Slept poorly last night, but in a normal way. Also, I’ve failed to post this week’s ritual burning of the chemo sign, but at the moment cannot find the %@*& SDHD card with the images on it. For those following along at home, the usual lower GI follies have been in force the past twenty four hours or so, albeit more mildly than normal. Likewise loss of appetite and the leading edge of the return of food aversions. On the plus side, I’ve grown a bit of hair back, just in time to lose it again.
I find myself coming back periodically to the idea of stopping the chemo. This is by way of a thought experiment or a visualization, not by way of an actual intention. I think it’s me self-checking the process, my quality of life, and so forth. That necessarily involves a lot of visualization of mortality, which is something I spent time discussing with my therapist yesterday.

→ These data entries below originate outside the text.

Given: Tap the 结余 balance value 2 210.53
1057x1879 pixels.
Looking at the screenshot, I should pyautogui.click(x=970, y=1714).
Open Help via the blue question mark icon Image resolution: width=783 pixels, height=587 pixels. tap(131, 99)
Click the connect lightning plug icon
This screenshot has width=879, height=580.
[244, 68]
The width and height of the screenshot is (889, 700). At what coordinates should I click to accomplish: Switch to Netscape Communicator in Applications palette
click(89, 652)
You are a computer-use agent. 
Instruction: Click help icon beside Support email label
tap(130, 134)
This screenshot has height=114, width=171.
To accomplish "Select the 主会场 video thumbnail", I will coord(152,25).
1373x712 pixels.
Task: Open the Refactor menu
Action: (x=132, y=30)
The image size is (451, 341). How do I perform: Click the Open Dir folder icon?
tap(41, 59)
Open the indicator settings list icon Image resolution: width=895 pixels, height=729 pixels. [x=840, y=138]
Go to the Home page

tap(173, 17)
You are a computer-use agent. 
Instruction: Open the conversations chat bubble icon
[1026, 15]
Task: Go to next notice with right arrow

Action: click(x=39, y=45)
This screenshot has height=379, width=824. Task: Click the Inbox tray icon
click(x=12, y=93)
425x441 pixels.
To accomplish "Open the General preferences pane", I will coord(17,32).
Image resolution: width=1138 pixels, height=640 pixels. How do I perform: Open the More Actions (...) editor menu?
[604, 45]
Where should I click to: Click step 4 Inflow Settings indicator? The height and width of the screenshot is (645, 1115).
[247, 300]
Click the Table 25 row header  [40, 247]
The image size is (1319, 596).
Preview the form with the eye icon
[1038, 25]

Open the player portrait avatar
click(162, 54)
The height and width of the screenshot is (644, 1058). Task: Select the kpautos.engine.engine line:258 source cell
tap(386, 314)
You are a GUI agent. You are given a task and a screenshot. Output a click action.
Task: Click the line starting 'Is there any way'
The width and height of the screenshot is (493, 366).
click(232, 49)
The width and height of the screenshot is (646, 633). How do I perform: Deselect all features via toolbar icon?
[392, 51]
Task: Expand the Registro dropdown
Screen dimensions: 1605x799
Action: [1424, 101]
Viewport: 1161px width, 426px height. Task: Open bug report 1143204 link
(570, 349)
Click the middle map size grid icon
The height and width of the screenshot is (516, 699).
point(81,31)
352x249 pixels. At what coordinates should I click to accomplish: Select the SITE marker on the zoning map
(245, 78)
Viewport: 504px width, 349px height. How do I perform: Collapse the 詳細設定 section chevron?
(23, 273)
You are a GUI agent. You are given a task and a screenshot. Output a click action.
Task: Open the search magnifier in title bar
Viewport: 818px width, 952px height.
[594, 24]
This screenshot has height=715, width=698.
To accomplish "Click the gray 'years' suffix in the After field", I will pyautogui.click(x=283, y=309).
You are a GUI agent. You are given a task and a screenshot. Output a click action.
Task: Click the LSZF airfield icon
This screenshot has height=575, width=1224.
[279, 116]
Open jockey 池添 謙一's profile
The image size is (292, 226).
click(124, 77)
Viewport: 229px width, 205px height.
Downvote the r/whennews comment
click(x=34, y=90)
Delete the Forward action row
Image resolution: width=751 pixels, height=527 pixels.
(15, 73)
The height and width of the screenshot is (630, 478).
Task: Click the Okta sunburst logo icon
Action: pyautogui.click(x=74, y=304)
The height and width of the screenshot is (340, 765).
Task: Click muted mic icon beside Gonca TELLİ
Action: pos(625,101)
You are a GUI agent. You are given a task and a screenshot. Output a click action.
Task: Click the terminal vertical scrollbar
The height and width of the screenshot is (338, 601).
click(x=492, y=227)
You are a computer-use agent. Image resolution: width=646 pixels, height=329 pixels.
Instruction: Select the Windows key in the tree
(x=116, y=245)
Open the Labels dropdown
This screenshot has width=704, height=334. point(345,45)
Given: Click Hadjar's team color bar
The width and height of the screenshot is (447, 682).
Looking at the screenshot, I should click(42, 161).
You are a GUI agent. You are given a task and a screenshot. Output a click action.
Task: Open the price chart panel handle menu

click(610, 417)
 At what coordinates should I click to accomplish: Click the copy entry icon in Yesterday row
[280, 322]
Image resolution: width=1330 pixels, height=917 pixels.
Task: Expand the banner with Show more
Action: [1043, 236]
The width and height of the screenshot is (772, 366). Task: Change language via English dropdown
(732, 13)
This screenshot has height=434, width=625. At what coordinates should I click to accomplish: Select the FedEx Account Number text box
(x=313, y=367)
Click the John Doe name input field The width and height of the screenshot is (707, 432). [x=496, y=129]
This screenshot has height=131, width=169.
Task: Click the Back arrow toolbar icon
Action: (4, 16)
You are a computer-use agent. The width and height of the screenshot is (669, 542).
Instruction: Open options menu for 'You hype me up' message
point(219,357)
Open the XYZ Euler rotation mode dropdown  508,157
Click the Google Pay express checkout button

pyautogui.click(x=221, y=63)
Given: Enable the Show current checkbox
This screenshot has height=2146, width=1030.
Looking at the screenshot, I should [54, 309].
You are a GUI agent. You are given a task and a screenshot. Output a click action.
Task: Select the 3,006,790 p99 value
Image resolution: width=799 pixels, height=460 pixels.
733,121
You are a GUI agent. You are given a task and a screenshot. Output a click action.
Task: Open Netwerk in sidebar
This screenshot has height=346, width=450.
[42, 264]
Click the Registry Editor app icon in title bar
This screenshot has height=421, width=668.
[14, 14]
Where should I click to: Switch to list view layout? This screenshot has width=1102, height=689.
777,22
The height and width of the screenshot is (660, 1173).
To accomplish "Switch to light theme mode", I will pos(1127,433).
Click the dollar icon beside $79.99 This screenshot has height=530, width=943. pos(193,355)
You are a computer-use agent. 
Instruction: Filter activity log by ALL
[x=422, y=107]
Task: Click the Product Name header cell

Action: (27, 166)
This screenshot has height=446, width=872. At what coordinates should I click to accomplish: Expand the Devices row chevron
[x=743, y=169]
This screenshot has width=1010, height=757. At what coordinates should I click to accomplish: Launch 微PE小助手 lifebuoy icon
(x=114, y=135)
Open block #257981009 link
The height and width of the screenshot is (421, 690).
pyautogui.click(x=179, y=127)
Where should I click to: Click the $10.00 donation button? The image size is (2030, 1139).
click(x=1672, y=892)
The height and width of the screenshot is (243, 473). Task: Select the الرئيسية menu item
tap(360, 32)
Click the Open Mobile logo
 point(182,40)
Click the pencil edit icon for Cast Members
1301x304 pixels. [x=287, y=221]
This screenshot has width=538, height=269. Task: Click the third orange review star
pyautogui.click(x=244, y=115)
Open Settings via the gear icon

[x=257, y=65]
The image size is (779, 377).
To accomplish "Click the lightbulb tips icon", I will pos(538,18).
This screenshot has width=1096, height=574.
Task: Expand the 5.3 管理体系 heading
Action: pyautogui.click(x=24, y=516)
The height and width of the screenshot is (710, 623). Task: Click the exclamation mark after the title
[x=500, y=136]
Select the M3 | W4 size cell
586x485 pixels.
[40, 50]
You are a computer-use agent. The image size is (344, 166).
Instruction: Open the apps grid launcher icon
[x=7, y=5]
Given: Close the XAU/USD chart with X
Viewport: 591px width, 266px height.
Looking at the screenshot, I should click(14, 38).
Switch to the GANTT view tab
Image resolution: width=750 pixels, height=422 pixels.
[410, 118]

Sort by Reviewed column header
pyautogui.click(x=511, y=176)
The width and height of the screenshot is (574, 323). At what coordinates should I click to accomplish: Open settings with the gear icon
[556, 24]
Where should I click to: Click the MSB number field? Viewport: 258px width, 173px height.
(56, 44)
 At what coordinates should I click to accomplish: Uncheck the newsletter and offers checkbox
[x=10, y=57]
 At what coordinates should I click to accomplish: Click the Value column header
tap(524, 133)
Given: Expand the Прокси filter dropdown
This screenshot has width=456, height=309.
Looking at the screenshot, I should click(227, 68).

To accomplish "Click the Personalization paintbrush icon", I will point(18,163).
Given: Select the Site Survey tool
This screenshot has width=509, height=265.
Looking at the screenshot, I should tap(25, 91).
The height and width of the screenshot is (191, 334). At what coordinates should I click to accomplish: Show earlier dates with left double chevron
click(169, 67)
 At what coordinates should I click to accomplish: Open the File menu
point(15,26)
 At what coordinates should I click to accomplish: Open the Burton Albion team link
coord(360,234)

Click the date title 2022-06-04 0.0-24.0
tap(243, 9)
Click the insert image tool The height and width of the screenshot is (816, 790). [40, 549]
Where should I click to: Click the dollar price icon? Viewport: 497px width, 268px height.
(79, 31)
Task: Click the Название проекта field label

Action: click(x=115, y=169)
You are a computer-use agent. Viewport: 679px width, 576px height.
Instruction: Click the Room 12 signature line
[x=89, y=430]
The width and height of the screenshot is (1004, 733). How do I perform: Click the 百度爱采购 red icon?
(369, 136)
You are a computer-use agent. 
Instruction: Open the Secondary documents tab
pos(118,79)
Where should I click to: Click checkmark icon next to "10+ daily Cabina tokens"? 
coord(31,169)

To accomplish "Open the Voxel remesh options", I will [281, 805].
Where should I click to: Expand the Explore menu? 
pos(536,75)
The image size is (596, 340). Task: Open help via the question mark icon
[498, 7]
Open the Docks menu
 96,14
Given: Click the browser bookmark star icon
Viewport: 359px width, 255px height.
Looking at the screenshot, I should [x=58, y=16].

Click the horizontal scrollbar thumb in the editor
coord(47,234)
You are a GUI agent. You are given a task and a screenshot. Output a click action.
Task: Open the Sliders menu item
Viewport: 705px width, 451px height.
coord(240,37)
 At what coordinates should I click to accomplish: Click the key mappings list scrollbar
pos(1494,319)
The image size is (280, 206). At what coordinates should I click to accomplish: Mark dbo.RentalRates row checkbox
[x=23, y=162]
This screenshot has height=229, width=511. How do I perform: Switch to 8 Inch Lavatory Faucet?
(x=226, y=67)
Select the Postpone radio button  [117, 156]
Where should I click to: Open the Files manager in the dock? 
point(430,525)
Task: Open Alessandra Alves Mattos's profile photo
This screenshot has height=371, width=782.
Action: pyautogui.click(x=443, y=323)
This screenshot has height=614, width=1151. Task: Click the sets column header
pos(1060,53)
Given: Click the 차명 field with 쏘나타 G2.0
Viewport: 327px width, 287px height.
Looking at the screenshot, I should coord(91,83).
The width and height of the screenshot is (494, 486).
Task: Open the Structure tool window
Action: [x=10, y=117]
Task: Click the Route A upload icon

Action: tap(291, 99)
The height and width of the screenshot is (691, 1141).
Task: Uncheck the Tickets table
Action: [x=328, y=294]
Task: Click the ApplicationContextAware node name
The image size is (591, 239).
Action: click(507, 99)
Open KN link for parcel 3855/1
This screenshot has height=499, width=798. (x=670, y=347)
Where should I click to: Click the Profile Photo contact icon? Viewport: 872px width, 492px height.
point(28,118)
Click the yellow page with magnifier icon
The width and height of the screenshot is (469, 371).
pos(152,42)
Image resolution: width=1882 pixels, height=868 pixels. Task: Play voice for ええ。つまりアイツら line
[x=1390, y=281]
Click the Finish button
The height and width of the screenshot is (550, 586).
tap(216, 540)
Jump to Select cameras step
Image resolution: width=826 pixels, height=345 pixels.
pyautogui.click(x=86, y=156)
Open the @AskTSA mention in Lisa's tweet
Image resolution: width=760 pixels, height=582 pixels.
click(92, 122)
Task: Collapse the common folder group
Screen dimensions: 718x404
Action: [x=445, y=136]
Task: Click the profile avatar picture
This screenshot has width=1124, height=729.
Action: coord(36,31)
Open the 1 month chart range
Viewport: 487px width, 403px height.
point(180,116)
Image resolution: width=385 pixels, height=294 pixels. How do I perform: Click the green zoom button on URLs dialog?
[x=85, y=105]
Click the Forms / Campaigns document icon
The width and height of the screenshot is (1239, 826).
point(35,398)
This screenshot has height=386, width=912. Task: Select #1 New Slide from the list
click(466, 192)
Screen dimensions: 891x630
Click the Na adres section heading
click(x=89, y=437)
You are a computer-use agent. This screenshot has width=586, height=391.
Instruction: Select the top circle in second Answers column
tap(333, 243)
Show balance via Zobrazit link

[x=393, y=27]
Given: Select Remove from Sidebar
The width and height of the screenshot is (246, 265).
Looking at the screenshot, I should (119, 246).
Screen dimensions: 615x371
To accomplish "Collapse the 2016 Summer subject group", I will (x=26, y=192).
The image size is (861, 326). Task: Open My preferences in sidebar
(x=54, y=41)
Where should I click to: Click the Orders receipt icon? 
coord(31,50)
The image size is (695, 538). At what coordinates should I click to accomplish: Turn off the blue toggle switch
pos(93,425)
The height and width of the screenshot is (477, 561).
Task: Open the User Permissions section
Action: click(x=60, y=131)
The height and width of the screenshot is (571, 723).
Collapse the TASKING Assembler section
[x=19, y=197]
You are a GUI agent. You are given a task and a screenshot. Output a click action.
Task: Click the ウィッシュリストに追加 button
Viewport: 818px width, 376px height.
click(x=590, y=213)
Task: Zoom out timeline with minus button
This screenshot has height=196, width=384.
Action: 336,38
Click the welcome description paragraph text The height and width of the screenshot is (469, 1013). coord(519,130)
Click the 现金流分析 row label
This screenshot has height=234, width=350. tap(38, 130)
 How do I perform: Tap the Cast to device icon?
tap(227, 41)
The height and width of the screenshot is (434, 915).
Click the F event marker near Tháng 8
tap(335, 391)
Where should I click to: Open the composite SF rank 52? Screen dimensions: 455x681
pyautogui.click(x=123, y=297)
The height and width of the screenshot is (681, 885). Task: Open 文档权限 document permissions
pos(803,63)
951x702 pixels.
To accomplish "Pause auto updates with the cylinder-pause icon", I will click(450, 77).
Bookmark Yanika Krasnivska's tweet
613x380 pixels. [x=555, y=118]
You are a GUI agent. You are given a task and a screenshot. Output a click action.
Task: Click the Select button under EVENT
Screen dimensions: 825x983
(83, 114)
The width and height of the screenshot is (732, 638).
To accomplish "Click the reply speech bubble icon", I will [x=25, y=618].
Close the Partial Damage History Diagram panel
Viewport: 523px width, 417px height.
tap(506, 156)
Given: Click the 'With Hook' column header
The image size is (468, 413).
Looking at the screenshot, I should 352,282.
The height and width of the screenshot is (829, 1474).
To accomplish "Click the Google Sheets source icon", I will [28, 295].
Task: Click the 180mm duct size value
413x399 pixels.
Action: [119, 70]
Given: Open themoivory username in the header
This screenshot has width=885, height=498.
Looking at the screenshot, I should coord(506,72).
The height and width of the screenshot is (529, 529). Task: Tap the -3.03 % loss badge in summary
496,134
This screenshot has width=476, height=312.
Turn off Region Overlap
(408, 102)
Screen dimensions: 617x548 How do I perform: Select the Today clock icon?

In that conversation, I articulated that I’m no longer afraid of being dead. The human mind can normalize just about anything over time, apparently, and I’ve managed to normalize my mortality. In a nutshell, when I’m dead I won’t know the difference, so what is to fear? I’m only minimally afraid of dying at this point, though when the time comes, whether it’s next year or forty years from now, I suspect that will resurge. What I am afraid of is being sick, sick, sick. Months and years of this crap. And everything I lose to being ill — time, energy, damage to my daughter’s life and the rest of my family, social connectedness, writing, everything.
Hence the continued low-grade thought experiments regarding chemo. I want to live. I will live, so long as the disease, medical science and luck allow. This isn’t suicidal ideation, it’s further explorations of the mental and emotional space of cancer.